Nonprofits Need to Develop Their Missions Like Products for Customers, Says Author
March 4, 2012 | Read Time: 3 minutes
Charities could better serve needy people if they approached their missions in the same way businesses develop products, writes business consultant Sandra M. Bates in her new book, The Social Innovation Imperative: Create Winning Products, Services, and Programs That Solve Society’s Most Pressing Challenges. Ms. Bates discusses her ideas and what projects she finds promising in an interview with The Chronicle.
You note that Bill Gates says corporations are in the best position to bring about social good. Do you agree with him?
The ideal scenario is when you can get corporations to work with nonprofits, government agencies, and [nongovernmental organizations] because you’ve got expertise from the business world that is going to be providing some of the goods and services working in tandem with these other organizations that are more on the delivery side.
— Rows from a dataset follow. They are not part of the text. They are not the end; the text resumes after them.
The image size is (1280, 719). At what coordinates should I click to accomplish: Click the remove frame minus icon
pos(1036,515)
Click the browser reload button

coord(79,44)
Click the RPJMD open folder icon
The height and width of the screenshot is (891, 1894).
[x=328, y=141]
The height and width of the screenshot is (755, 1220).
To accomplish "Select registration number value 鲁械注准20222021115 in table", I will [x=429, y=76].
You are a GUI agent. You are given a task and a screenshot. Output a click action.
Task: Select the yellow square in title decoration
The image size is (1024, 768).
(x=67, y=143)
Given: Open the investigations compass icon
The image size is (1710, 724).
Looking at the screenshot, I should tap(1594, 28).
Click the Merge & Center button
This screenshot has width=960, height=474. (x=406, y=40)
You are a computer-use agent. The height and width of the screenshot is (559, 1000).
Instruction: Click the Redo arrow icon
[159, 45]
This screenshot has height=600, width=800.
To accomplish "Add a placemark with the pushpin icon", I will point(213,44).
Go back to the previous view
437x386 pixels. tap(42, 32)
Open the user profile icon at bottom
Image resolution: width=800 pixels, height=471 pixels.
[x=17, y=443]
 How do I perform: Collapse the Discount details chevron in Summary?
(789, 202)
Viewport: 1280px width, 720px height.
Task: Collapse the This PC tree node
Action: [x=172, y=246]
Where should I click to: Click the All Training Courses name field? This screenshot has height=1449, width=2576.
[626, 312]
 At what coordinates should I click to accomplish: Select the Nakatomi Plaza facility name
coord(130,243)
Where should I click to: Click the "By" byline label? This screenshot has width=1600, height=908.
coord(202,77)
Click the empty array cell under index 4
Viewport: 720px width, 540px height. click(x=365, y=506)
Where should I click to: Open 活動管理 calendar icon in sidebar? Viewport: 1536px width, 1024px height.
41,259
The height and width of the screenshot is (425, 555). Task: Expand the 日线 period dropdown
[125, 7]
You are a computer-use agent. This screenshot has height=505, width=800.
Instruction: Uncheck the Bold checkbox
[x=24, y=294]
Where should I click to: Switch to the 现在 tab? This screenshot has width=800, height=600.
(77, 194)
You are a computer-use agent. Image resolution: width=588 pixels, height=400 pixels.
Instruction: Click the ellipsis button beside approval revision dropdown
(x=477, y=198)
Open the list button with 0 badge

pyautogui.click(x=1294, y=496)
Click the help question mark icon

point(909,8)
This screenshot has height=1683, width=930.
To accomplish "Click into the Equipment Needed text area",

Companies realize they have got to be responsible for fixing the gap that has come between society and business and to fix that reputation that business has as being into nothing but money.
What prevents these collaborations from occurring more often?
The lack of a common language—a common language that will enable them to communicate better about what they’re trying to accomplish.
What are nonprofits not doing?
What’s missing is a structured approach to understanding the problem and then using that information to start generating ideas just the way a corporation would by creating product road maps. It’s a matter of taking the bigger picture and talking to all these different constituents, getting an understanding of their needs, and then creating a strategy. You’re now seeing chief innovation officers and people whose role it is to innovate. The nonprofit side could benefit from that type of a highly focused position, someone who’s going to pay attention to thinking, What do our customers really want? What do the people that we serve really want?
And grant makers?
This is a movement that has been around for quite some time but is very slow on the uptake. Grant makers need a clear understanding of what the issues are, in priority order—what are the needs of donors, what are the needs of targeted groups getting funding, how is that going to help. All of that needs to happen before the investment’s made.
What is an example of a nonprofit successfully taking a businesslike approach?
There’s starting to be a lot of creativity coming out of different organizations. There’s a water trust fund that the Nature Conservancy created that is a financial vehicle being used to manage water-conservation programs in Colombia. Their CEO is formerly an investment banker; he’s taking some of these ideas from the business world and applying them to the social sector.
Should nonprofits look to hire people who come from the business world?
There’s a fine line there. You don’t want to kill the culture of the nonprofit. More than anything, it’s the idea transference more so than the people transference.